Hasta que no regresé a España, no leí a conciencia sobre la historia del país y la dilatada vocación aventurera que había desatado la cuenca del Níger a lo largo de los siglos.
Muchos exploradores murieron en su intento de llegar a Sudán. Un lugar inhóspito con una extensión aproximada de cinco millones de kilómetros cuadrados y una población que duplica a la española. Un mundo heterogéneo donde confluyen razas, costumbres y religiones. Un país extremo donde la esclavitud, el negro sahariano, sometido al blanco árabe, la poligamia y las matanzas tribales, miran a los ojos de las tribus más benignas y al trabajo paciente de los misioneros cristianos. Sudán para los geógrafos árabes significa el País de los negros o Nigricia. El color de la piel de estas tribus apuntala el nombre de su país, sencillamente porque es diferente al blanco de sus invasores árabes. En este mosaico de color, los historiadores destacan tres razas, los fulá, provenientes del Oeste, los tuaregs del Norte y los árabes del Este por el Alto Nilo. El origen el país, sin embargo, no está claro, navega entre sombras. Atribuyen las primeras crónicas a los letrados árabes, en el siglo XVII. Recogen los primeros movimientos de islamización en el siglo X, por el Oeste. El nacimiento del poderío de los Shangai, en el siglo XI, una de las tribus más representativas de África. En 1045 una emigración berebere expulsada por los árabes de la costa mediterránea penetró en los oasis centrales del Sahara. Son los tuaregs.

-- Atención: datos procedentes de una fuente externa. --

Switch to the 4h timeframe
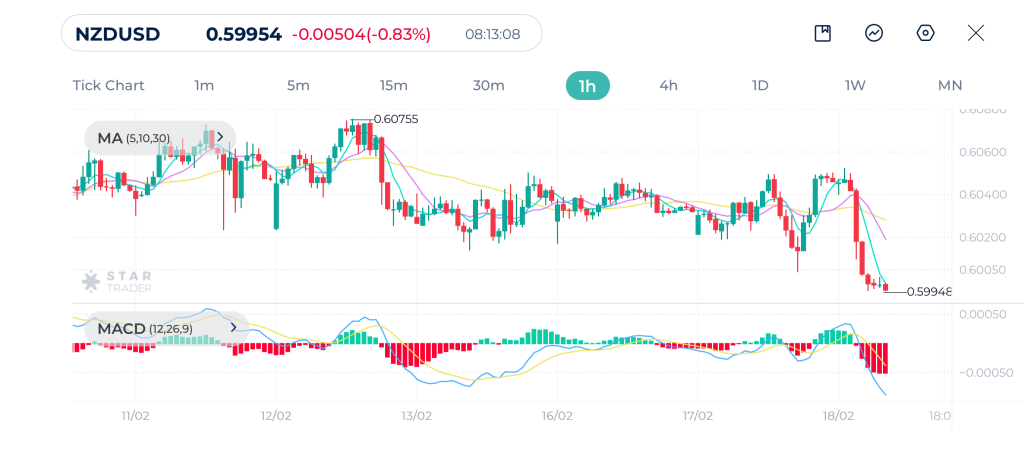The image size is (1024, 471). [669, 86]
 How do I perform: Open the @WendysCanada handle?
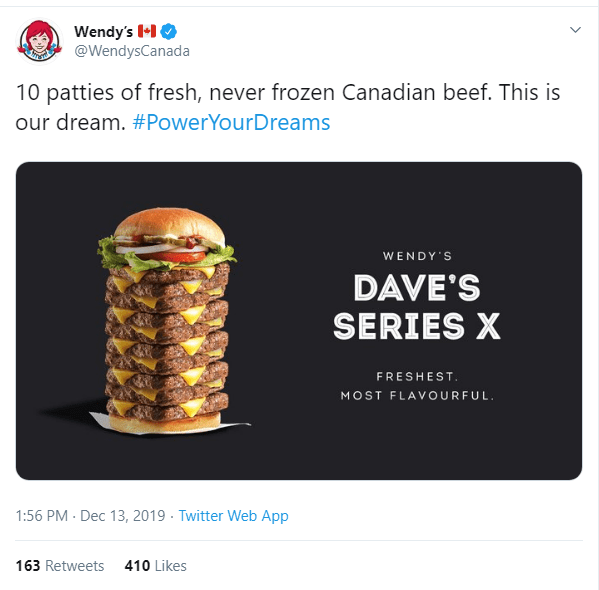point(132,51)
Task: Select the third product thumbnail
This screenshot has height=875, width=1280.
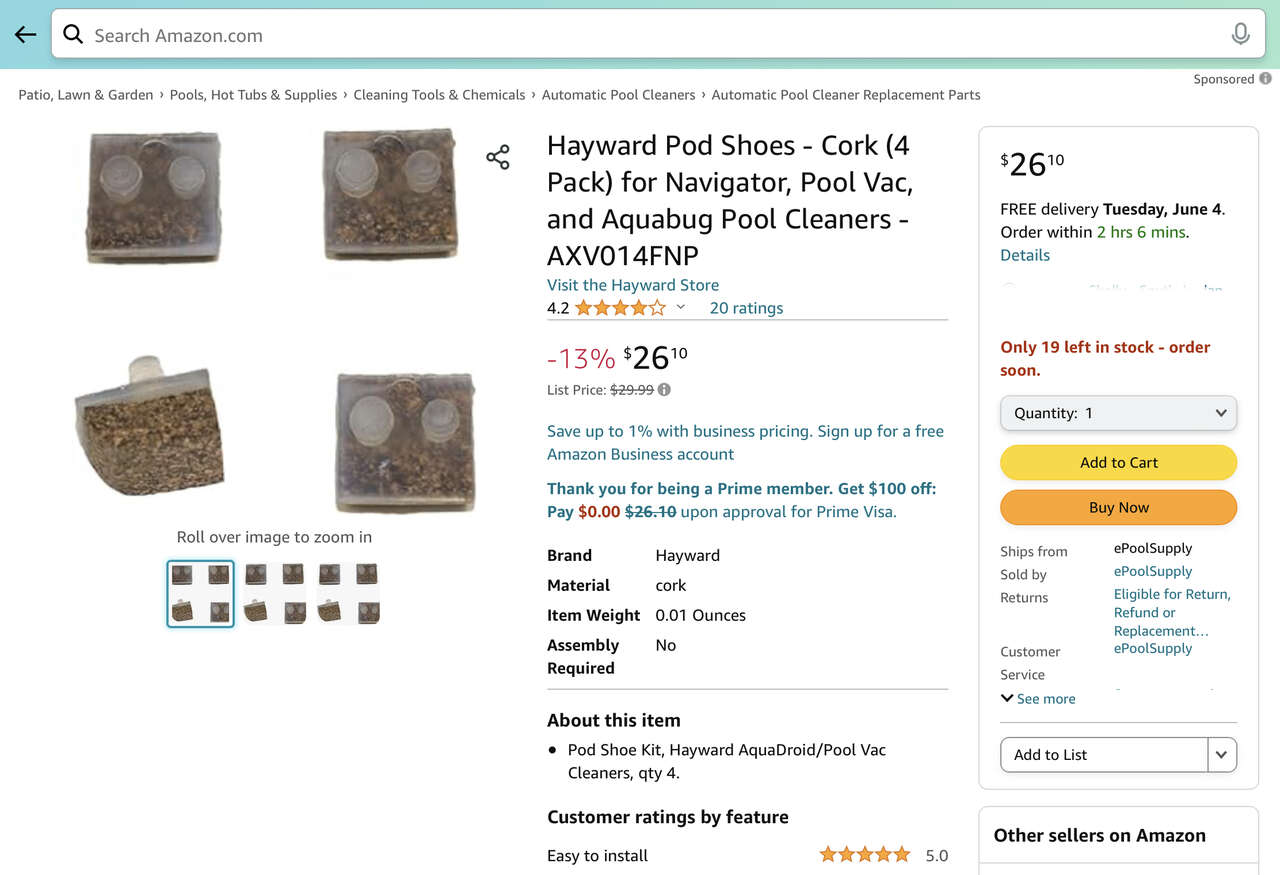Action: click(348, 593)
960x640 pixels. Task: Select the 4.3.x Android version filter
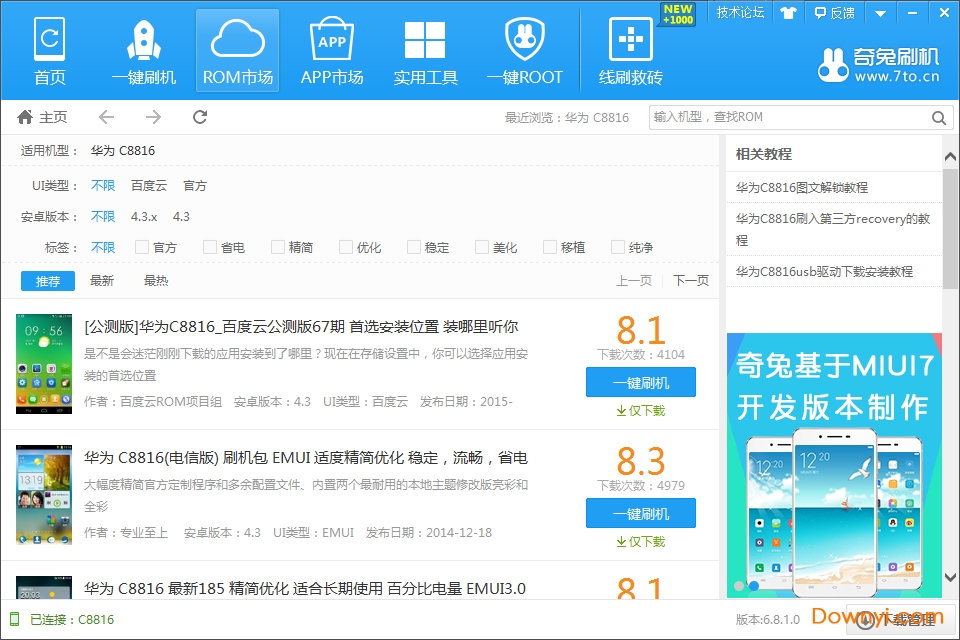pos(144,216)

Sudán, hoy, es el resultado de su historia, y de su incomunicación con Europa, en parte por culpa del descubrimiento de América en 1492 por Cristóbal Colón y el del camino de las Indias por Vasco de Gama en 1497. Ante estos dos acontecimientos Europa dio la espalda definitivamente a África. Tres siglos después Negricia saldría del olvido. A finales del siglo XVIII se crearía la British African Association, una de las primeras exploraciones científicas cuya misión era apoyar los descubrimientos de la cuenca del Níger. Ledyard, explorador infatigable, había dado la vuelta al mundo junto al capitán Cook, la Asociación le encargó que atravesara el continente negro. Murió en el desierto de Libia. Así fueron cayendo los sucesores de Ledyard. La maldición de África era una constante. Un tal Lucas, narran los historiadores, antiguo cónsul de Inglaterra, debía penetrar en Sudán, pero al pisar tierra sudanesa murió. La misma suerte padeció Bonaventura, debía atravesar África en sentido inverso. En 1792, otro aventurero de la Asociación moriría en manos de los bambara. Hasta 1795 la Asociación no lograría su primer éxito rotundo. Un joven médico escocés partiría con un intérprete y un criado hacia Gambia y desde allí al Este, a territorio bambara. Finalmente, pudo llegar después de casi tres años de viaje a las corrientes de la cuenca del Níger. Comprobó que sus aguas bajaban tranquilas, en contra de la opinión pública occidental. Y regresó. Moriría en 1805, junto a su cuñado y cinco europeos más en manos de los fulás en las orillas del Níger junto al puerto de Tombouctou.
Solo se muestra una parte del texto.